Il recondito dell'Occidente collettivo
di Matteo Martini - 03/02/2026

Fonte: Matteo Martini
Sugli Epstein Files ci saranno con tutta probabilità informazioni molto interessanti sulle reti di relazioni e i pensieri reconditi di un'intera classe dirigente dell'Occidente collettivo.
Considerando che sono 3 milioni di pagine e che ad oggi anche i più documentati ne avranno letto una frazione infinitesimale, per ora direi di evitare fughe in avanti. Ci vorrà un bel po' di tempo prima che i principali commentatori, sia del mainstream che del "giornalismo popolare", avranno in mano un riassunto completo.
Giusto per dare un contributo vorrei segnalare due principi di buon senso metodologico ed ermeneutico e un dato obiettivo.
1) Considerando che l'attività di Epstein era, per usare un eufemismo, illegale, tutto questo materiale contenente le email del finanziere può essere più o meno solo la punta dell'iceberg. Le ammissioni o i documenti più compromettenti è verosimile che ben difficilmente vengano messi su email. Per quanto importanti, le informazioni qui contenute non saranno esaustive, e il "peggio" forse non è ancora disponibile alla nostra conoscenza.

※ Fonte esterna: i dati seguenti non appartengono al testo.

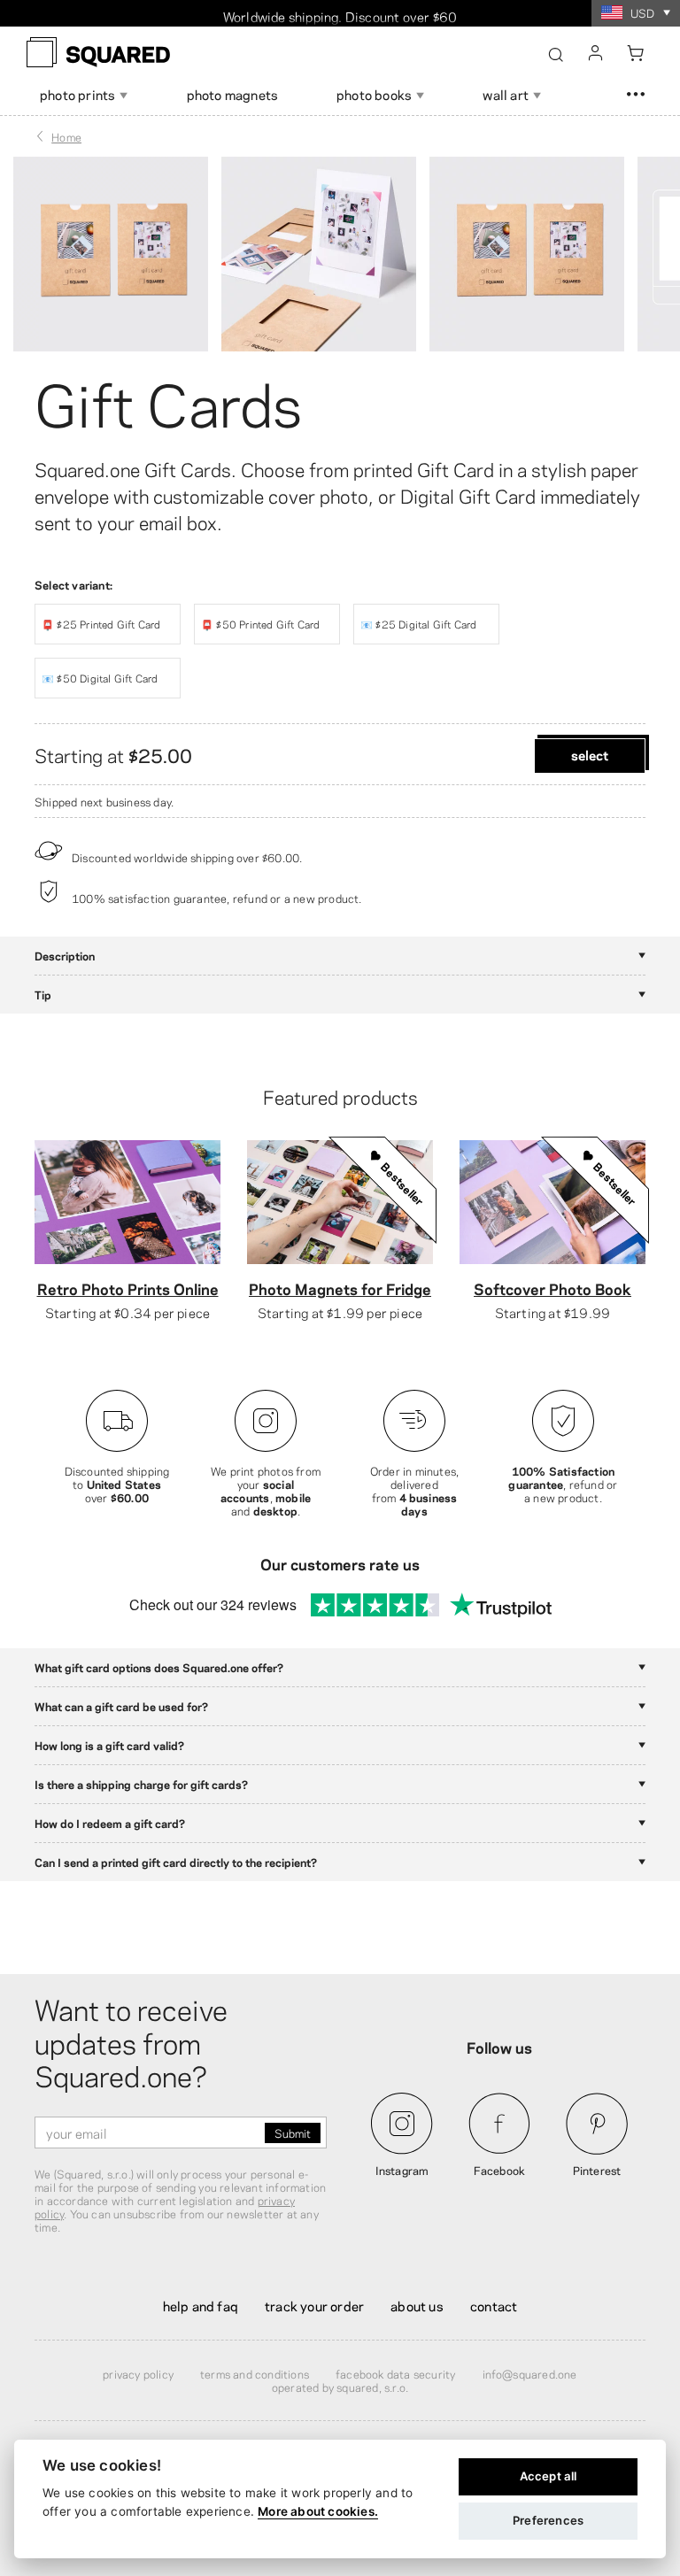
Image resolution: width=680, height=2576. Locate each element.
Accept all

2) Il possesso di una fonte non significa automaticamente che ciò che in essa si dichiara sia anche vero. Il documento può essere molto importante sotto diversi profili, ma le dichiarazioni di un soggetto in una mail possono corrispondere alle sue opinioni o convinzioni, non necessariamente alla verità fattuale su qualcosa (ad esempio ci possono essere bugie, millanterie, depistaggi, scherzi, esagerazioni o espressioni in codice). Di volta in volta i singoli contenuti andranno presi cum grano salis e contestualizzati, soprattutto in relazioni a conferme esterne.
Il dato obiettivo:
Ad oggi con ci sono prove - anche se ne siamo tutti convinti, io per primo - che Epstein fosse una figura legata al Mossad, se non addirittura un suo agente regolare.
Ad oggi non ci sono prove definitive su questo ed è doveroso ricordarlo, sapendo anche che l'assenza di prove non è una prova del contrario, e che in questo contesto potrebbero non emergere mai (considerando che archivi e liste di risorse e collaboratori sono tenute segrete normalmente). Ci sono però indizi importanti. Il padre della Ghislaine Maxwell sua amante e "maitresse" nel reclutare le ragazze, era Robert Maxwell (1923-1991?) di cui è stato detto (anche qui senza documenti) che fosse doppio agente dell'MI6 e del Mossad. Di lui il primo ministro israeliano Yitzhak Shamir disse che era l’uomo "che ha fatto più cose per Israele di quante se ne possano dire". In effetti si tratta di un'ammissione velata ma piuttosto significativa e chiara.
Quindi il collegamento per quanto non certificato da documenti d'archivio è piuttosto ragionevole. Se non un agente diretto, Epstein potrebbe essere stata una risorsa o un collaboratore esterno e consapevole di una rete di spionaggio e blackmailing di Israele sull'Occidente, e in particolare sulla politica e la classe dirigente statunitense.
Questa serie di documenti, se contestualizzati in questo modo, possono gettare luce sulla potenza di penetrazione dell'influenza e del condizionamento di Israele nella politica USA, ben oltre il ruolo pubblico della lobby dell'AIPAC.
Ultima nota a margine: sarà da vedere se si troveranno tracce, ad esempio con elementi rituali, a conferma della narrativa sensazionalistica sul presunto pedo-satanismo o altre scene da occultismo "nero" - che fu strombazzata da tanti trumpiani e Qanons - oppure se il tutto si esauriva in incontri triviali a fini molto concreti di semplice ricatto, senza cornici misticheggianti o pseudoreligiose.
Anche qui credo ci saranno molte cose da verificare.